• **Given request A**:
Switch "Open" to "Launch" in the rows, from the first row through the line holding "click(x=377, y=1246)", inclusive, and reproduce those lines with nothing else changed and the pictures left out.

• **Given text**:
◆ ◆ ◆ ◆ ◆ ◆ ◆
Fortunately, there are many credit repair companies that can do this legwork for you. But how much does that cost? Let’s take a look at what a credit repair service does and how much it costs.

What Is Credit Repair?

Whether you hire a service to do it or you handle the problem yourself, the act of credit repair is improving your credit score by removing or correcting inaccurate information on your credit report. This can be things such as a reported late or missing payment that you made on time, an account that was falsely opened in your name, accounts you thought were closed but remain open and other inaccuracies about you or your financial activities.  

A credit repair company is a third-party service that contacts the three major credit reporting bureaus, Experian™, TransUnion® and Equifax®, on your behalf. For a fee, the company works to remove inaccurate or negative information and help you improve your credit score over time.

While you have the legal right to challenge anything on your credit report yourself (and you should make a regular habit of reviewing your credit report for errors), many people find the process intimidating and prefer to hire a professional.
◆ ◆ ◆ ◆ ◆ ◆ ◆
Rows from a screen grounding dataset
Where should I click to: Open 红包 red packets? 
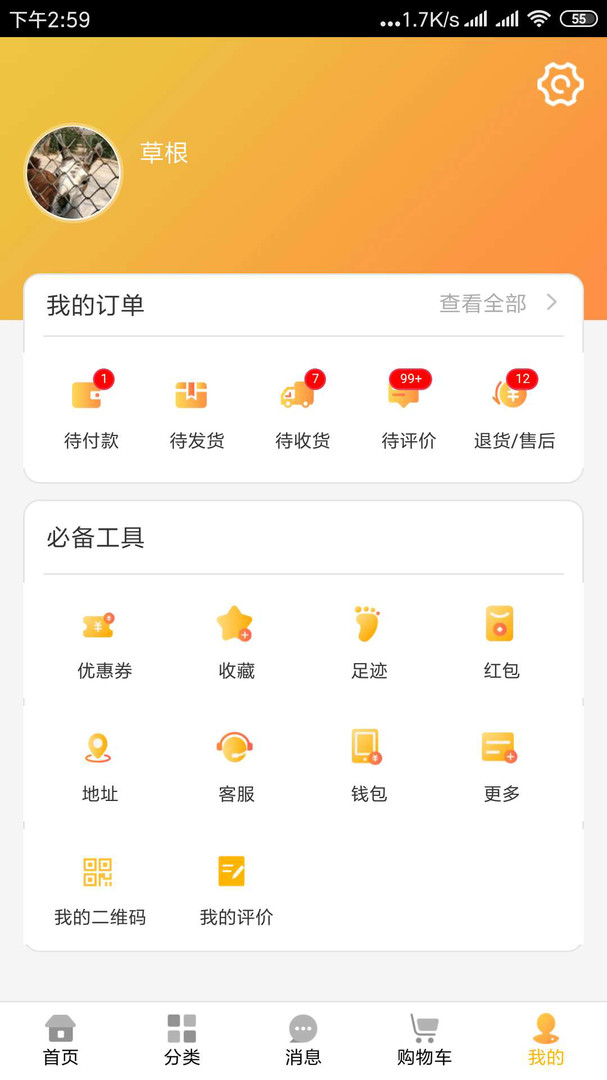coord(501,642)
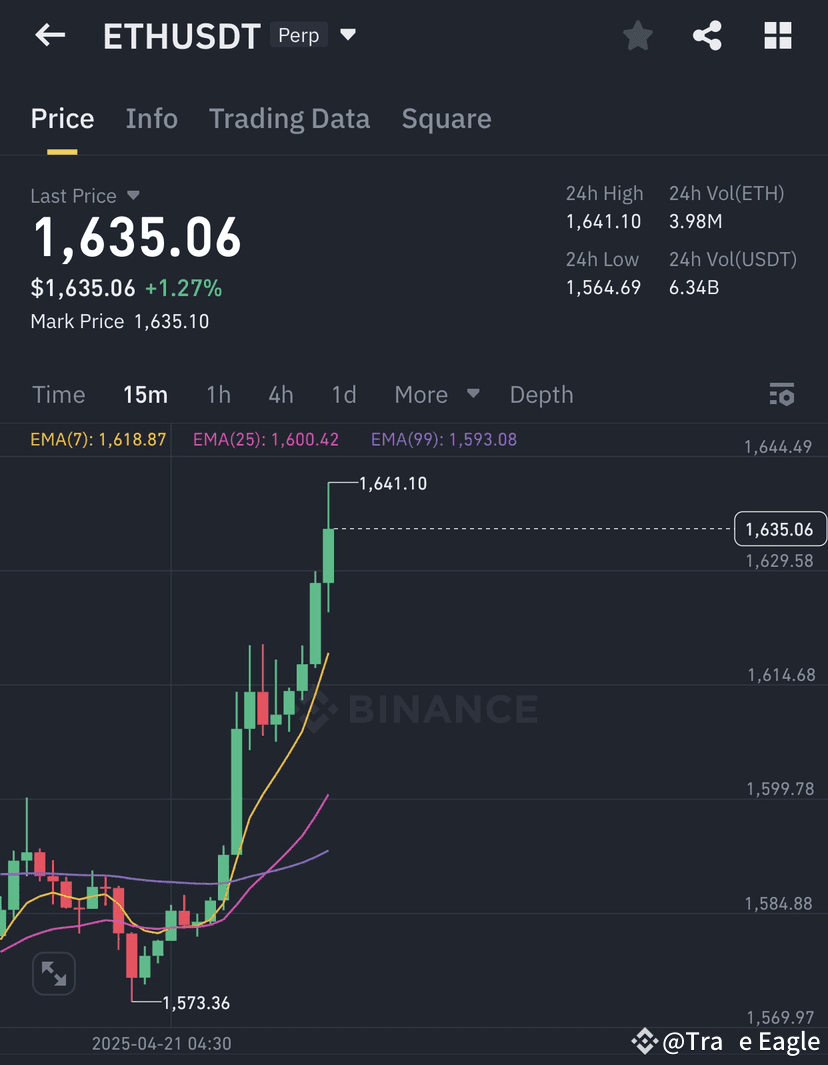Select the 1h timeframe

point(218,394)
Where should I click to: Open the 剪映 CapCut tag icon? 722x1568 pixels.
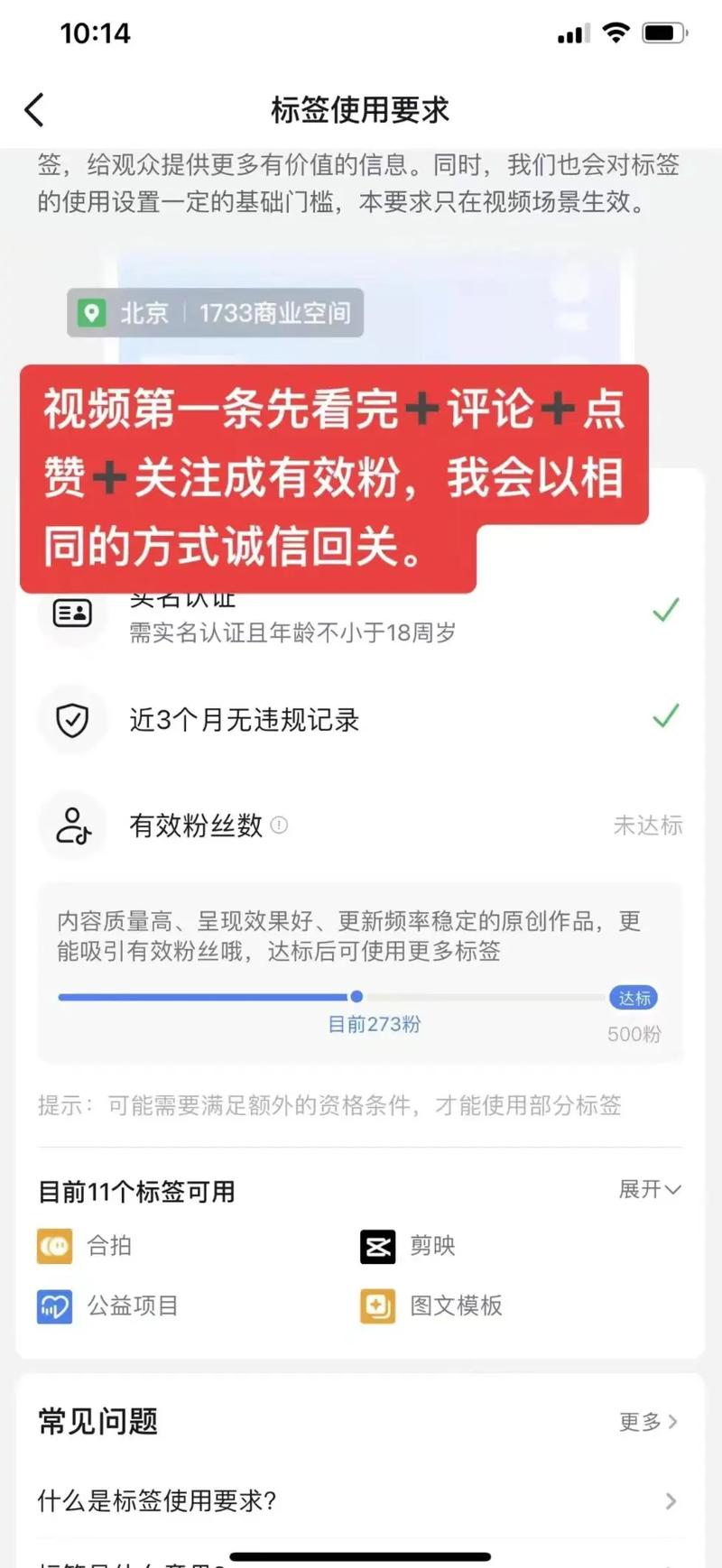click(x=377, y=1246)
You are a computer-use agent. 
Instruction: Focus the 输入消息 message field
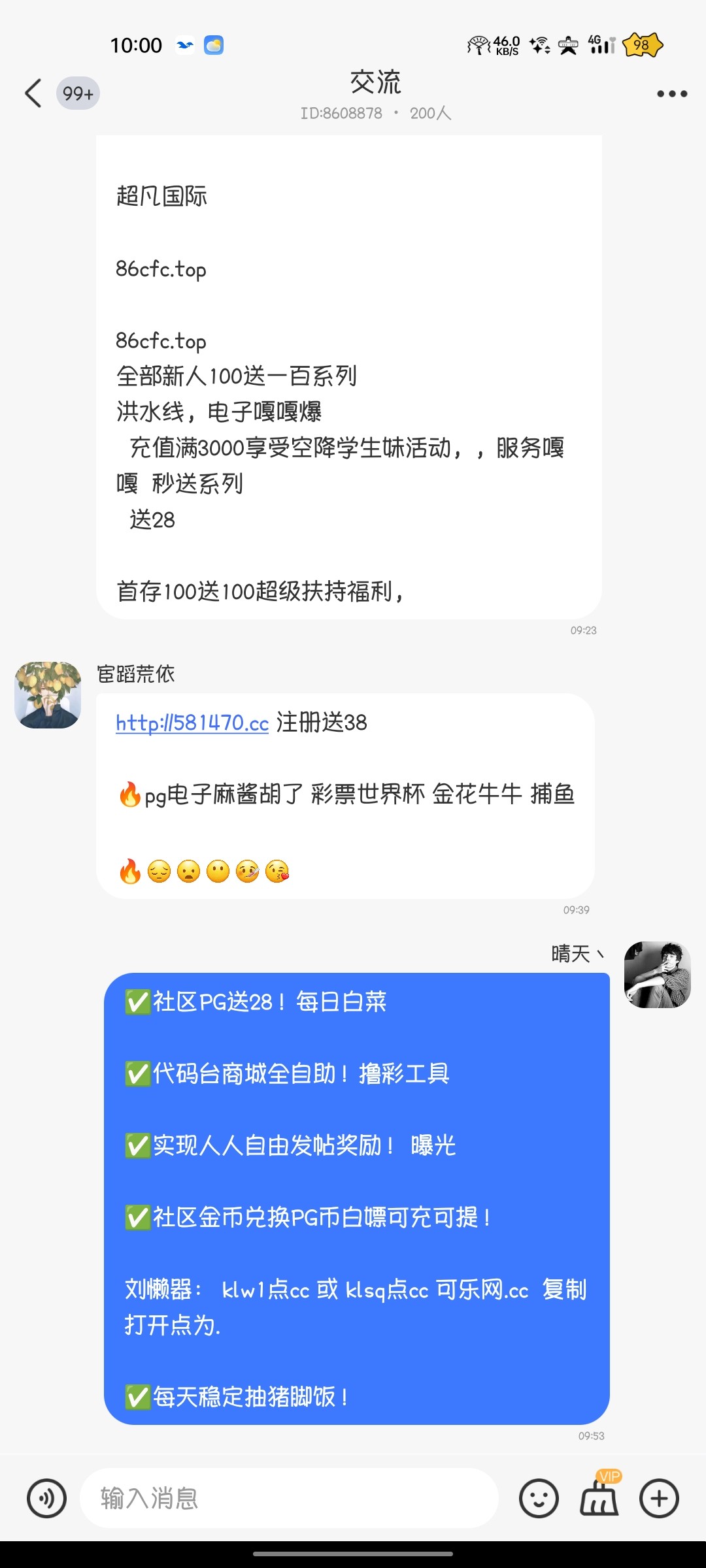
◆ ◆ ◆ ◆ ◆ ◆ ◆
• **Given request B**:
Resume the text about credit repair from the point where it stops.

• **Task response A**:
Where should I click to: Launch 红包 red packets? 
coord(501,642)
Select the 1h timeframe

point(218,394)
Where should I click to: Launch the 剪映 CapCut tag icon? 722x1568 pixels.
click(x=377, y=1246)

• **Task response B**:
How Much Does It Cost To Repair Your Credit?

If you do hire a credit repair company, be prepared to pay at least several hundred dollars. How much you’ll pay depends on the company, what kinds of service they provide and the number of issues on your credit report. If you’ve foreclosed on a loan or a credit card, the mess is harder to clean up than a couple of missed payments on your electricity bill. If your credit issue is relatively minor, you might consider trying to clean up the problem yourself, despite the hassle and inconvenience. It could save you a bundle of money.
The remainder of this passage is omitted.